[Bugs] [Bug 1403984] Node node high CPU - healing entries increasing

Mon Dec 26 23:28:27 UTC 2016

https://bugzilla.redhat.com/show_bug.cgi?id=1403984

--- Comment #4 from denmat <tu2Bgone at gmail.com> ---
This bug is most likely a duplicate of this issue
https://bugzilla.redhat.com/show_bug.cgi?id=1402621 (also reported by me). It
has some more statedumps and a client fuse log.

We have had to rip out our GlusterFS installation as it was too unstable and
the instances I stopped have been cleaned up, so I can't get any further logs.

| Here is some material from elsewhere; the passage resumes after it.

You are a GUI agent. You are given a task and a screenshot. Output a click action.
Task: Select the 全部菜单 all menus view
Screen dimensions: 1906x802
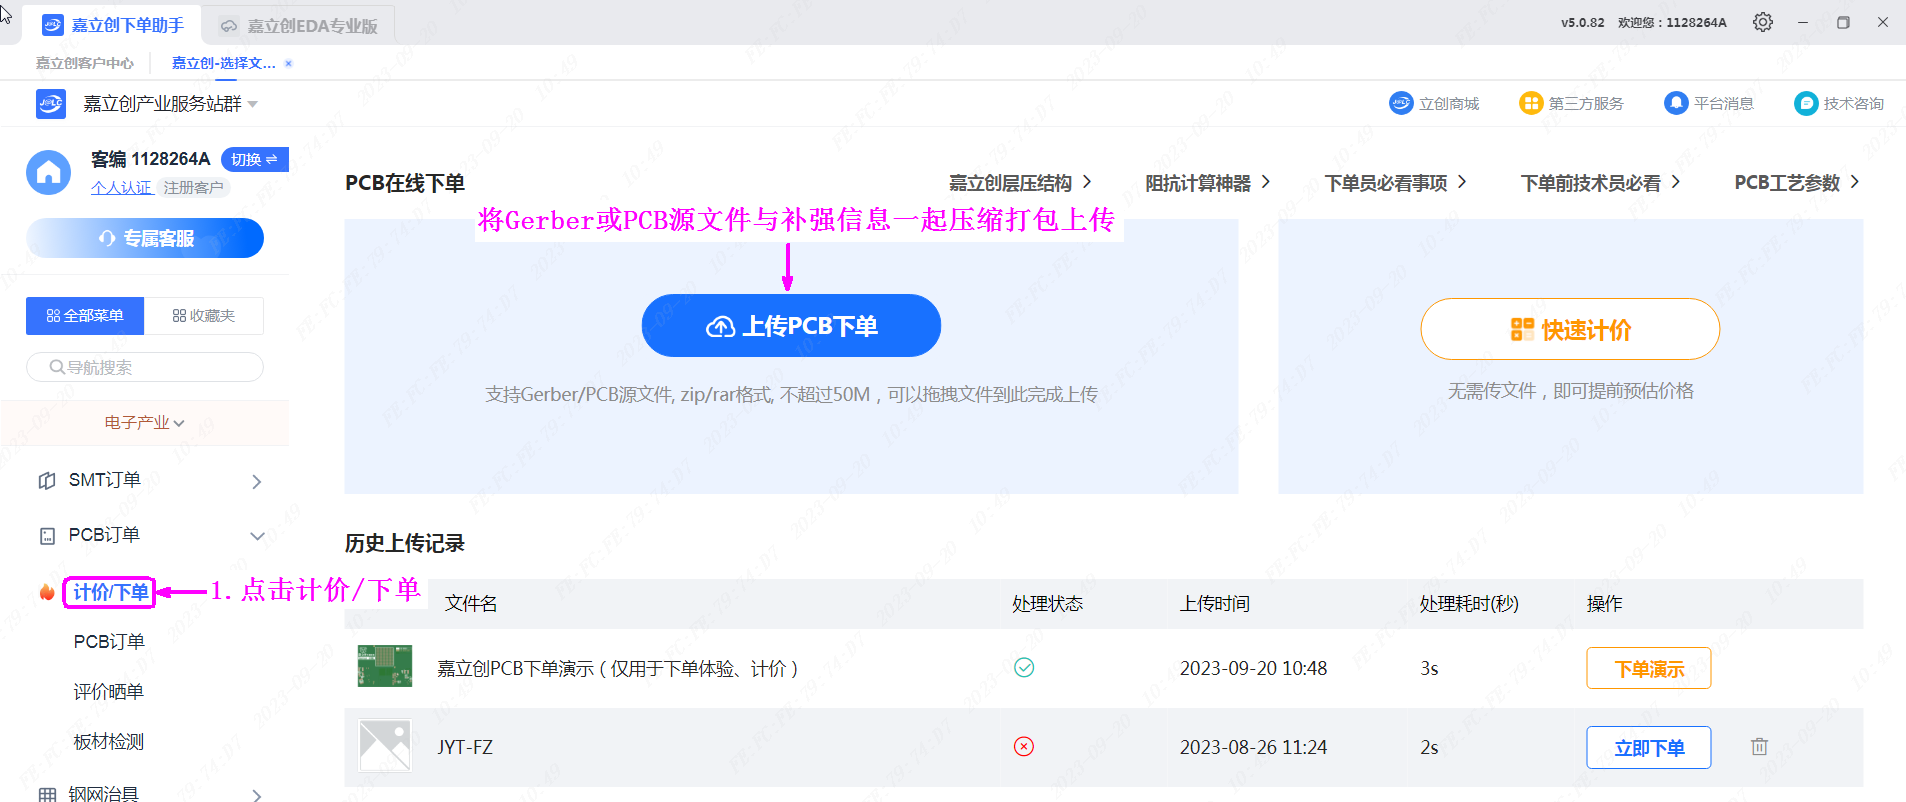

I have captured a screen shot during the time it was misbehaving and have
attached it, if that can provide any further insight. It includes a dstat
showing more disk read/writes and net performance at the time.

1.
The CPU was being hogged by the glusterfsd. 
2.
Number of entries of those bricks was as high as 1700. When we stopped the
hosts accessing the gluster mounts it would go down but quickly started
climbing again as soon as they were brought back on line and CPU would climb
rapidly (we are talking at most 12 client nodes).
The node that was most recently added as a replacement node always showed a
lower count of entries for the brick
3.
We did find there was a directory that was causing 'mount point does not exist'
errors. We removed that from the gluster nodes and it seems to help. But also
we did a rebalance (fix-layout and migrate data) which also appeared to
help(after everything calmed down).

The file 9b886490-6a45-433f-aa49-a398c4ef385d
('/ftpdata/<removed>/bulk_import/photos/Theory classroom in high school.jpg')
that were reported with the SETATTR error, on one of the low CPU nodes
(10.90.3.14), was just one of many similar files of with similar errors. The
files were zero byte and with the same timestamps as the other nodes. At that
time they did not have their permissions set correctly as that happens after
they get the data (I assume). They were owned by root and after they received
data, they had correct permissions. I could remove one of these zero byte files
from the gluster node filesystem and they would be recreated (zero bytes).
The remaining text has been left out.